Кристофер Ишервуд - Прощай, Берлин
Деревня прячется в лесу, раскинувшись влево и вверх. Она почти полностью состоит из пансионов, выстроенных в разнообразных стилях приморской архитектуры: псевдомавританском, старобаварском, под Тадж-Махал и в стиле кукольных домиков рококо с белыми узорчатыми балкончиками. За лесом начинается море. К нему можно подойти, минуя деревню по зигзагообразной тропинке, которая стремительно выводит вас на край песчаного утеса; за ним тянется пляж, а теплое и мелкое Балтийское море плещет почти у ваших ног. Эта часть бухты совсем пустынная, официальный пляж расположен за мысом. Белые, луковичной формы купола ресторана «Стрэнд» в Баабе в километре отсюда дрожат, мрея в волнах зноя.
В лесах водятся кролики, косули и гадюки. Вчера утром я видел, как борзая погналась за косулей, пересекла поле и скрылась за деревьями. Собака не могла нагнать ее, хотя казалось, она бежала быстрее, длинными грациозными прыжками, а косуля мчалась, совершая дикие дерганные движения, словно взбесившееся пианино.
Кроме меня в доме живут еще два человека. Один из них — англичанин по имени Питер Уилкинсон, мой ровесник. Другой — немецкий рабочий из Берлина по имени Отто Новак. Ему шестнадцать или семнадцать лет.
Питер, как я уже называю его (в первый же вечер мы изрядно напились и стали друзьями), — худой, щуплый и нервный. Он носит очки в роговой оправе. Когда он нервничает, то сцепив руки зажимает их между коленями. На висках у него проступают вены. Он весь трясется от клокочущего нервного смеха до тех пор, пока Отто не вскрикивает с раздражением. «Mensch, reg Dich bloss nicht so auf!»[9]

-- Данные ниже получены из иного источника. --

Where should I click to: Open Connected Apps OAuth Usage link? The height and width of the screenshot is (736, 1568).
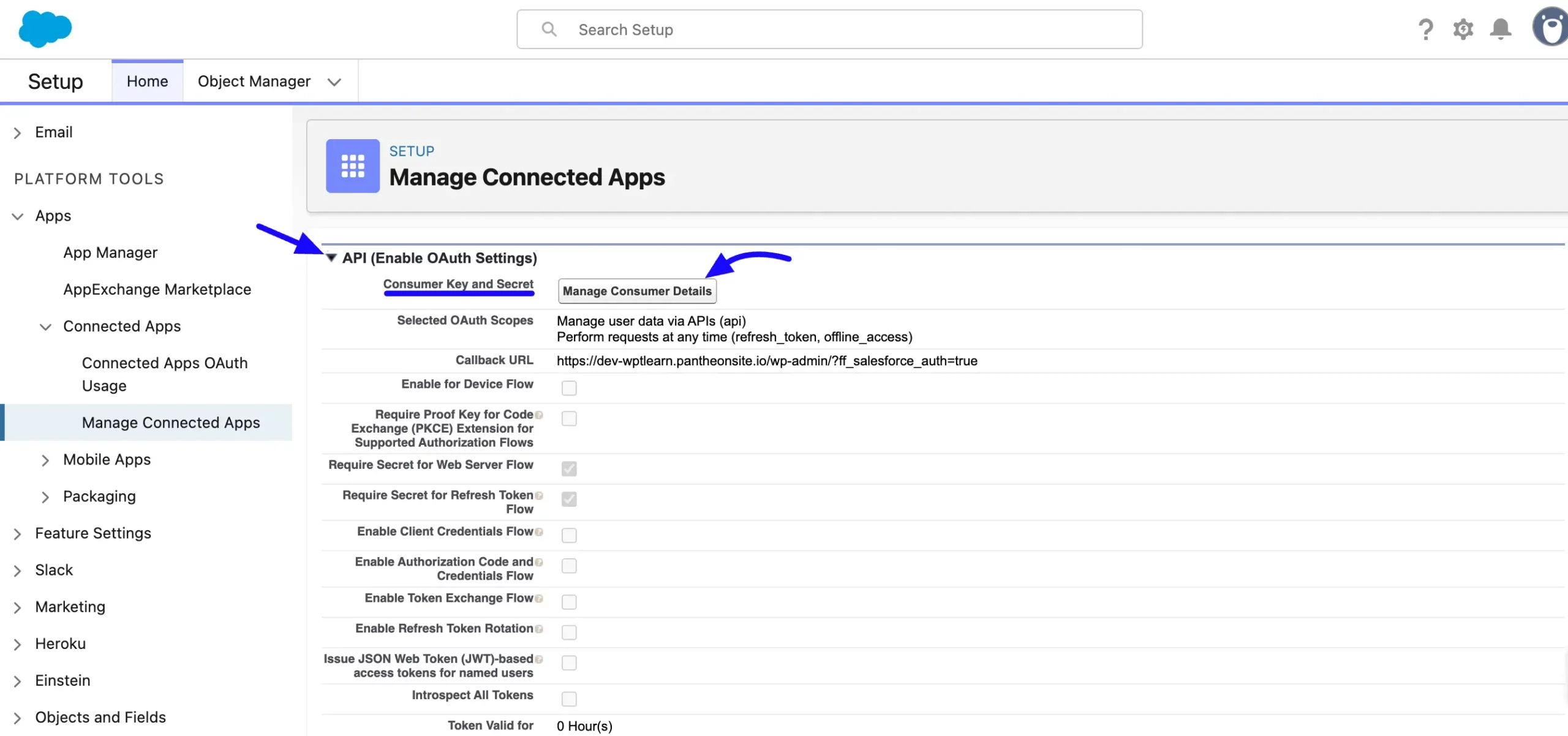(165, 374)
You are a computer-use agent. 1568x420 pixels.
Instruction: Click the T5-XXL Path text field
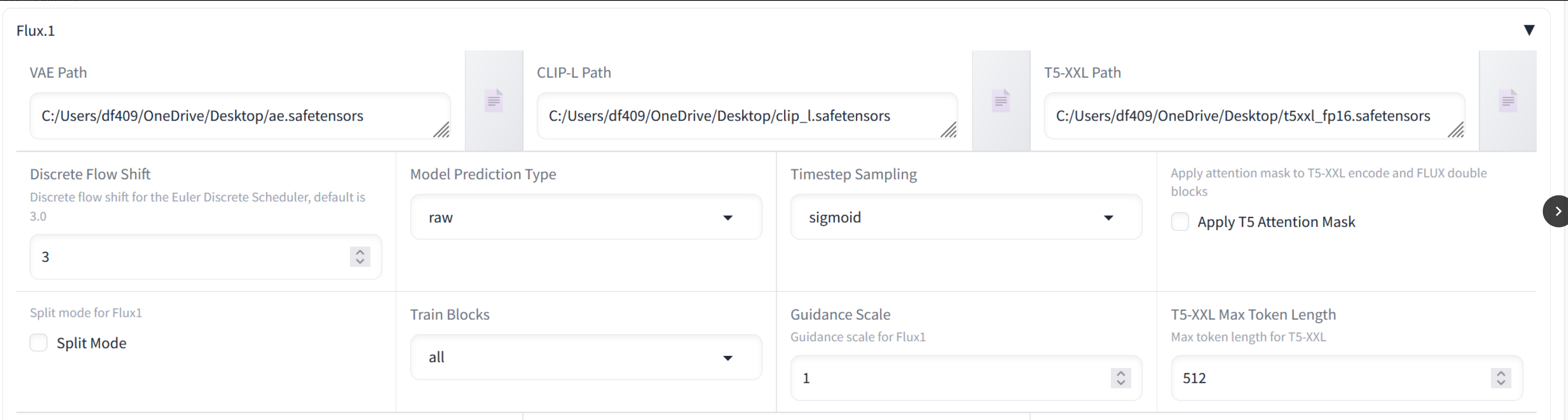(1245, 116)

Лицо Отто смахивает на переспелый персик. Волосы прекрасные и густые, растут низко надо лбом. Маленькие сияющие глаза полны лукавства, а улыбка — широкая, обезоруживающая и слишком невинная, чтобы быть искренней. Когда он усмехается, на цветущих, персиковых щеках появляются две большие ямочки. В настоящее время он усердно заискивает передо мной: льстит, смеется моим шуткам, не пропускает случая понимающе и хитро подмигнуть. Думаю, он смотрит на меня как на потенциального союзника в его распрях с Питером.
Сегодня утром мы все вместе купались. Питер и Отто занялись строительством большой крепости из песка. Я лежал, глядя, как яростно трудится Питер, радуясь поблескиванию песка, он свирепо разрывал его своей детской лопаткой, точно каторжник в кандалах под присмотром вооруженной охраны. За все долгое жаркое утро он ни разу не присел. Они с Отто плавали, копали, боролись, бегали наперегонки, играли на песке в футбол. Питер — тощий, но жилистый парень. В играх с Отто он держится одним чудовищным усилием воли. Воля Питера противостоит телу Отто. Отто — это его тело, Питер — одна голова. Отто двигается гибко, легко, в его движениях сквозит дикарская, неосознанная грация жестокого, но красивого зверя. Питер подгоняет свое жесткое неповоротливое тело кнутом безжалостной воли.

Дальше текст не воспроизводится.